> Task prompt
The entries below must be restated word for word.

• • • • • • •

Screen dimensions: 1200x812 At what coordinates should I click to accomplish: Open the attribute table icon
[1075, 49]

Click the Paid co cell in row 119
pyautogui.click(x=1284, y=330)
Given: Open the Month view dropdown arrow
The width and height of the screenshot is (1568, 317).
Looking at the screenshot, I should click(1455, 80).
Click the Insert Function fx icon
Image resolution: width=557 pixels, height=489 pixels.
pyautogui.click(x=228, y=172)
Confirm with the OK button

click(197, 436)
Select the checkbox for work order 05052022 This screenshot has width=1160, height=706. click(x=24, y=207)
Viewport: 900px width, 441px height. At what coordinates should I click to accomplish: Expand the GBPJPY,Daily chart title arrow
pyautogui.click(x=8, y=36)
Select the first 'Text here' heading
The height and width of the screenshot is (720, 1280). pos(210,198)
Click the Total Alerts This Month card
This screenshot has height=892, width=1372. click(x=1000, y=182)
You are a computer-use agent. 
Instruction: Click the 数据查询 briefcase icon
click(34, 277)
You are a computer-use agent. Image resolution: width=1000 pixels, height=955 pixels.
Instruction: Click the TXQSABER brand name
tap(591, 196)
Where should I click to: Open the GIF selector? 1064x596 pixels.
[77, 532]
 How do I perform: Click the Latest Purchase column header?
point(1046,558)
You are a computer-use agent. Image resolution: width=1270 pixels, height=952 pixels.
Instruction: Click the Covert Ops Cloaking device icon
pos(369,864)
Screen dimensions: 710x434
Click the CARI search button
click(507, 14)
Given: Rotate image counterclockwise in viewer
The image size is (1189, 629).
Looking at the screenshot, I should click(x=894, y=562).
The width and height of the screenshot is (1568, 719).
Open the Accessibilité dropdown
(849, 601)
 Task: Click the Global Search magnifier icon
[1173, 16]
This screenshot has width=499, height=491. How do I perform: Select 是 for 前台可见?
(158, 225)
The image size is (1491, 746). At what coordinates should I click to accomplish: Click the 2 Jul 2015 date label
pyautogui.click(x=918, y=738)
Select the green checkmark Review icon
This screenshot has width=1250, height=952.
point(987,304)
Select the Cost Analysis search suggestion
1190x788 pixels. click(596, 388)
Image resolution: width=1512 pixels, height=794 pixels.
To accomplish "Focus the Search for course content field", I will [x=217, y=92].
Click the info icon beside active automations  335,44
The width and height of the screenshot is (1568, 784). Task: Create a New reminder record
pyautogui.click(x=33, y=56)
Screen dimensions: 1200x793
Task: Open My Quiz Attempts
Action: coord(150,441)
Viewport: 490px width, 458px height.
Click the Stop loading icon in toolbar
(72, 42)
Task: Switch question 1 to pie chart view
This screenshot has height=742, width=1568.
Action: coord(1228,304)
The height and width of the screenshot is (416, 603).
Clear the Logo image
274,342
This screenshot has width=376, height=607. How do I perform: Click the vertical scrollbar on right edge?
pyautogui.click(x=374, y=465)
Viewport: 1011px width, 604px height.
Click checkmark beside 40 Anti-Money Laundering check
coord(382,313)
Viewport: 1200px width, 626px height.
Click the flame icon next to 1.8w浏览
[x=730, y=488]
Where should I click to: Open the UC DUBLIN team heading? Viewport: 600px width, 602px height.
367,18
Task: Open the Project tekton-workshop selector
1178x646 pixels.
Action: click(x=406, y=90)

• • • • • • •

> Problem solution
Screen dimensions: 1200x812 At what coordinates should I click to accomplish: Open the attribute table icon
[1075, 49]

Click the Paid co cell in row 119
pyautogui.click(x=1284, y=330)
Given: Open the Month view dropdown arrow
The width and height of the screenshot is (1568, 317).
Looking at the screenshot, I should click(1455, 80).
Click the Insert Function fx icon
Image resolution: width=557 pixels, height=489 pixels.
pyautogui.click(x=228, y=172)
Confirm with the OK button

click(197, 436)
Select the checkbox for work order 05052022 This screenshot has width=1160, height=706. click(x=24, y=207)
Viewport: 900px width, 441px height. At what coordinates should I click to accomplish: Expand the GBPJPY,Daily chart title arrow
pyautogui.click(x=8, y=36)
Select the first 'Text here' heading
The height and width of the screenshot is (720, 1280). pos(210,198)
Click the Total Alerts This Month card
This screenshot has height=892, width=1372. click(x=1000, y=182)
You are a computer-use agent. 
Instruction: Click the 数据查询 briefcase icon
click(34, 277)
You are a computer-use agent. Image resolution: width=1000 pixels, height=955 pixels.
Instruction: Click the TXQSABER brand name
tap(591, 196)
Where should I click to: Open the GIF selector? 1064x596 pixels.
[77, 532]
 How do I perform: Click the Latest Purchase column header?
point(1046,558)
You are a computer-use agent. Image resolution: width=1270 pixels, height=952 pixels.
Instruction: Click the Covert Ops Cloaking device icon
pos(369,864)
Screen dimensions: 710x434
Click the CARI search button
click(507, 14)
Given: Rotate image counterclockwise in viewer
The image size is (1189, 629).
Looking at the screenshot, I should click(x=894, y=562).
The width and height of the screenshot is (1568, 719).
Open the Accessibilité dropdown
(849, 601)
 Task: Click the Global Search magnifier icon
[1173, 16]
This screenshot has width=499, height=491. How do I perform: Select 是 for 前台可见?
(158, 225)
The image size is (1491, 746). At what coordinates should I click to accomplish: Click the 2 Jul 2015 date label
pyautogui.click(x=918, y=738)
Select the green checkmark Review icon
This screenshot has width=1250, height=952.
point(987,304)
Select the Cost Analysis search suggestion
1190x788 pixels. click(596, 388)
Image resolution: width=1512 pixels, height=794 pixels.
To accomplish "Focus the Search for course content field", I will [x=217, y=92].
Click the info icon beside active automations  335,44
The width and height of the screenshot is (1568, 784). Task: Create a New reminder record
pyautogui.click(x=33, y=56)
Screen dimensions: 1200x793
Task: Open My Quiz Attempts
Action: coord(150,441)
Viewport: 490px width, 458px height.
Click the Stop loading icon in toolbar
(72, 42)
Task: Switch question 1 to pie chart view
This screenshot has height=742, width=1568.
Action: coord(1228,304)
The height and width of the screenshot is (416, 603).
Clear the Logo image
274,342
This screenshot has width=376, height=607. How do I perform: Click the vertical scrollbar on right edge?
pyautogui.click(x=374, y=465)
Viewport: 1011px width, 604px height.
Click checkmark beside 40 Anti-Money Laundering check
coord(382,313)
Viewport: 1200px width, 626px height.
Click the flame icon next to 1.8w浏览
[x=730, y=488]
Where should I click to: Open the UC DUBLIN team heading? Viewport: 600px width, 602px height.
367,18
Task: Open the Project tekton-workshop selector
1178x646 pixels.
Action: click(x=406, y=90)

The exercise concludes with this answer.